Prawybory na lewicy i zbieranie podpisów na prawicy przyniosły ten sam skutek: we wrześniu różnica między dwoma obozami politycznymi zmieniła się tylko w granicach błędu, wynika z sondażu przeprowadzonego przez Instytut Nézőpont. O sile odstraszania Ferenca Gyurcsány'ego świadczy fakt, że ruch minimalny faworyzował Fidesz.  

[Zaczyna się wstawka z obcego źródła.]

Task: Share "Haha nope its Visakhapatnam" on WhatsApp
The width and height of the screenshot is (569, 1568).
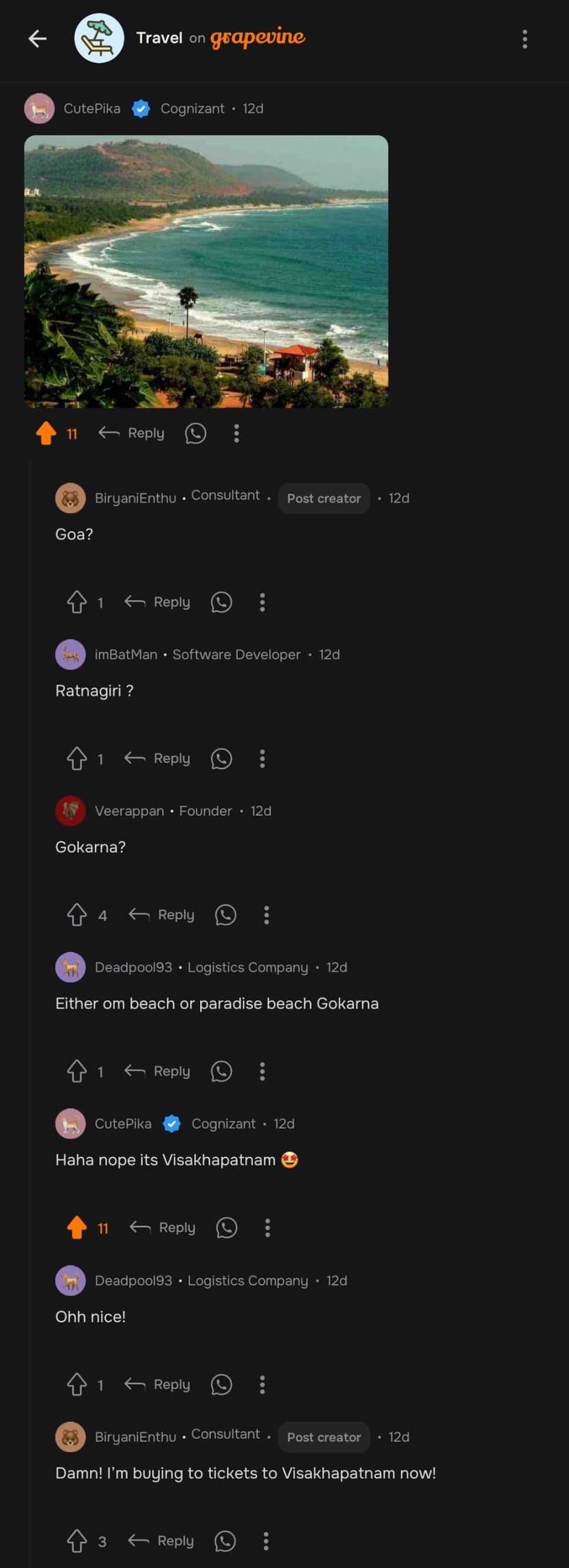Action: (227, 1227)
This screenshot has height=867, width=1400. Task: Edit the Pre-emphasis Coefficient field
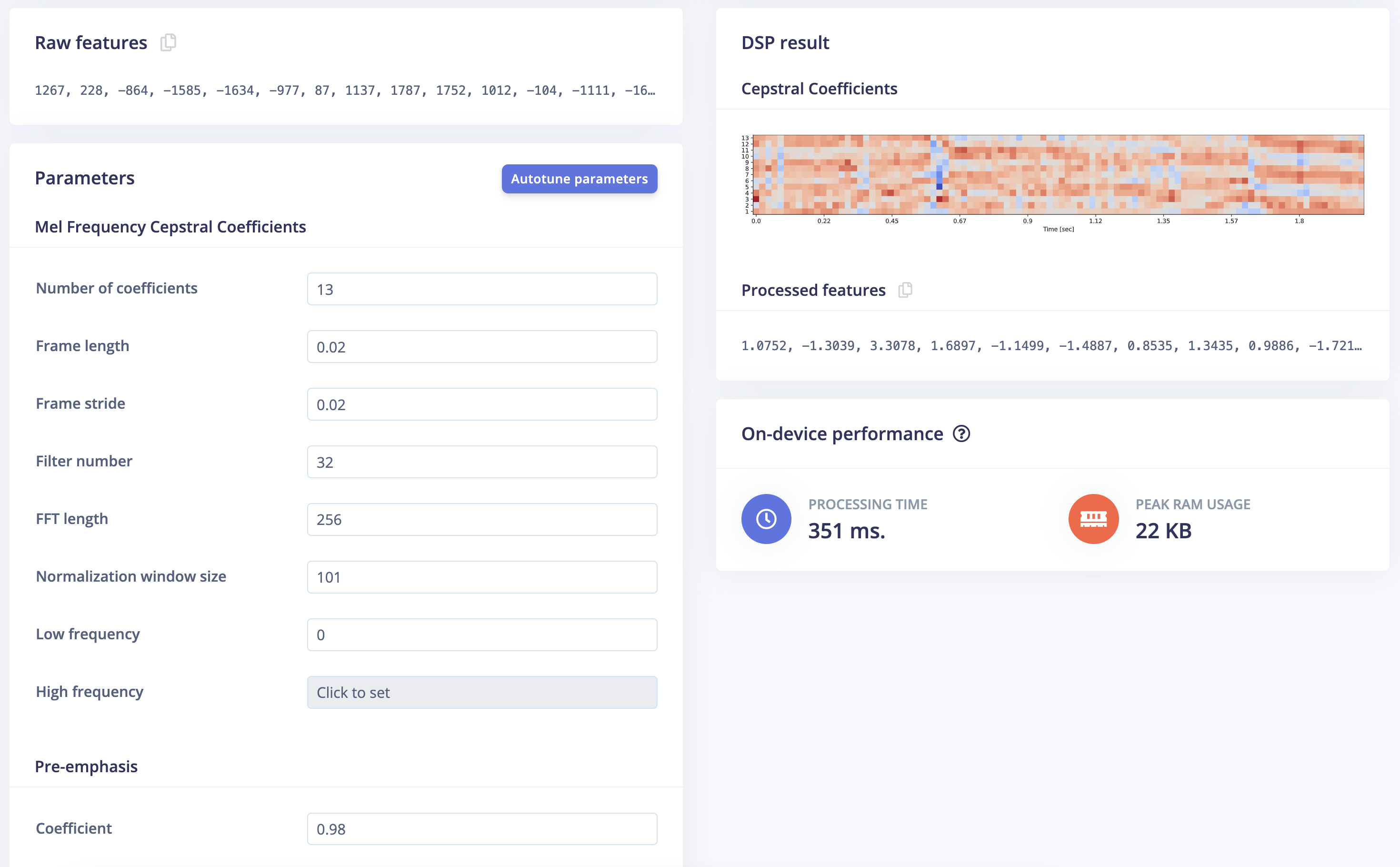[482, 829]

Ważnym etapem procesu zjednoczenia partii lewicowych jest walka przedwyborcza, która nie polega przede wszystkim na selekcji kandydatów, ale jest właściwie kompleksową kampanią mobilizacyjną na rzecz lewicy, a zwłaszcza jej zjednoczenia. Około 700 tys. uczestników to zaledwie jedna czwarta lewicowego elektoratu, ale ich mobilizacja jest istotna z punktu widzenia organizacji opozycji. Jednocześnie Fidesz nie pozostał bezczynny i odpowiedział na prawybory podobną kampanią mobilizacyjną: petycją Stop Gyurcsány, Stop Christmas, a partia rządząca spisała się nawet lepiej, łatwiej było pozyskać uczestników.

Źródło: Instytut Punktu Widzenia

Źródło: Instytut Punktu Widzenia

Obie kampanie mobilizacyjne w ogólnym efekcie zrównoważyły ​​się, oba obozy wyborców stały się bardziej zdeterminowane, ale sytuacja konkurencyjna między dwoma obozami wyborców nie uległa zmianie.

Biorąc pod uwagę partyjne preferencje wyborców, którzy obiecali swój udział na pewno, zjednoczona lewica Fidesz 53 uzyskałaby 45 proc. głosów „w tę niedzielę”. Wszystko to pozwoliłoby obecnej partii rządzącej na dalsze wygodne rządy, z przewagą około 120 mandatów. Chociaż 7 proc. głosujących na inne partie można wskazać pomiędzy dwoma obozami politycznymi, nie mają oni wyraźnych preferencji, tylko mniej niż jedna trzecia (2 proc.) Mi Hazánk i Kétfarkú Kutyapárt.

Przewaga Fideszu rośnie od lipca, ale tylko w granicach błędu nawet od dwóch miesięcy. Ogólnie jednak można powiedzieć, że kampania rządowa skupiona na Ferencu Gyurcsányu działa politycznie, scala obóz Fideszu i nieznacznie go powiększa, a dla lewicy były premier pozostaje kwestią dzielącą. Poprzednie dane Instytutu Nézőpont pokazały, że jedna trzecia krytyków rządu chce odejścia byłego premiera.